RECORDS FOR THIS EXERCISE:

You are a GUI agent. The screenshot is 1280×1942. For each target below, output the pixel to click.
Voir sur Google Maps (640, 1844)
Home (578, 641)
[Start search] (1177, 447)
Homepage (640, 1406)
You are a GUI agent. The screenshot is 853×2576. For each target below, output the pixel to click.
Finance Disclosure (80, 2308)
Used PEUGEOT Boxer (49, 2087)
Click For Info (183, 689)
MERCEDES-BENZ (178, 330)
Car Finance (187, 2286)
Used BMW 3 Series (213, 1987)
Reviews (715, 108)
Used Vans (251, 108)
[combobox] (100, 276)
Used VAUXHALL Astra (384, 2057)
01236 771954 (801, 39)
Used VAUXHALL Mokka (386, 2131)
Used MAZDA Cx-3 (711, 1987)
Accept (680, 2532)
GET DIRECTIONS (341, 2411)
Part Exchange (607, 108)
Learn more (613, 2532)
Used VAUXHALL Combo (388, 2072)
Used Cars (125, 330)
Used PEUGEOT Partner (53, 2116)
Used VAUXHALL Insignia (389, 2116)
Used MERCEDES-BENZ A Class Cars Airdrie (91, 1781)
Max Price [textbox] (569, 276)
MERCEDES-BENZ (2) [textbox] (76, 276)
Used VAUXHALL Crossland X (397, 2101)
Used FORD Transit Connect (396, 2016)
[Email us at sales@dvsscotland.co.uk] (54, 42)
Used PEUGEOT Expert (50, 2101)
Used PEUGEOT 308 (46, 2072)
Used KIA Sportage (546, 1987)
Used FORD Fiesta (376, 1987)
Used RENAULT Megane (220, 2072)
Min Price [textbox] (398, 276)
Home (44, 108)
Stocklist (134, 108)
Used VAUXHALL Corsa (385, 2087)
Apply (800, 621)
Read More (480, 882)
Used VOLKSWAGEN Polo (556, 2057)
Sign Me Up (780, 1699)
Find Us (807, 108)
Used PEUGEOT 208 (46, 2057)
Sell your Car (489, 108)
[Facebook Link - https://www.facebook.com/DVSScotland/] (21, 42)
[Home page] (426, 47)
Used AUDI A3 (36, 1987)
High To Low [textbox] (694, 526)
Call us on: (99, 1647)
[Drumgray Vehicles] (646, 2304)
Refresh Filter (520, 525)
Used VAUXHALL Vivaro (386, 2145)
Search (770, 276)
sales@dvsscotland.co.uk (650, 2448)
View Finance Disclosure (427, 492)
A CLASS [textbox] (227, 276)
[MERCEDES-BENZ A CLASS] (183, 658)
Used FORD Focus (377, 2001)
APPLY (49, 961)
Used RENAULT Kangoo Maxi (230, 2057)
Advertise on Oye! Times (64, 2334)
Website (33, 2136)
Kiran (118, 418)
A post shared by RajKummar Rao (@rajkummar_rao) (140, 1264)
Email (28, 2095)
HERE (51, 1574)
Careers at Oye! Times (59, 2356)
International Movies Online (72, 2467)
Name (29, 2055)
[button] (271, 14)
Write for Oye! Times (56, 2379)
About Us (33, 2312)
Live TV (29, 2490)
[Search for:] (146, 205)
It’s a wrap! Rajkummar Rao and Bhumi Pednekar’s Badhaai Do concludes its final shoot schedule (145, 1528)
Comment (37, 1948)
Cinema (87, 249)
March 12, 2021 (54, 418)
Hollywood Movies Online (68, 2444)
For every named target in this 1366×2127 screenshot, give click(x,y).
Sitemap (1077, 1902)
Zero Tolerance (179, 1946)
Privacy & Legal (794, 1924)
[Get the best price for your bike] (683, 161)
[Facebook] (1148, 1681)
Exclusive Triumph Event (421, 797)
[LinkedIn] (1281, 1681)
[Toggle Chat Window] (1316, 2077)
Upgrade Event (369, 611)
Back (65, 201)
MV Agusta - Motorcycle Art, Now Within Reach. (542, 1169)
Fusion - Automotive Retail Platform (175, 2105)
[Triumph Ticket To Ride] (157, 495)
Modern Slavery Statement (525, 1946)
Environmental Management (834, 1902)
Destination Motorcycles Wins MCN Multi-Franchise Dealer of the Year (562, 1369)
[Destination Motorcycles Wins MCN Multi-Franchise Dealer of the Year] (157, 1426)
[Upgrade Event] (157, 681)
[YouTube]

AIM OF THE EXERCISE: For the listing above, give the number of lines that contain the string "output" and nothing else.

COMPLETED TASK: 2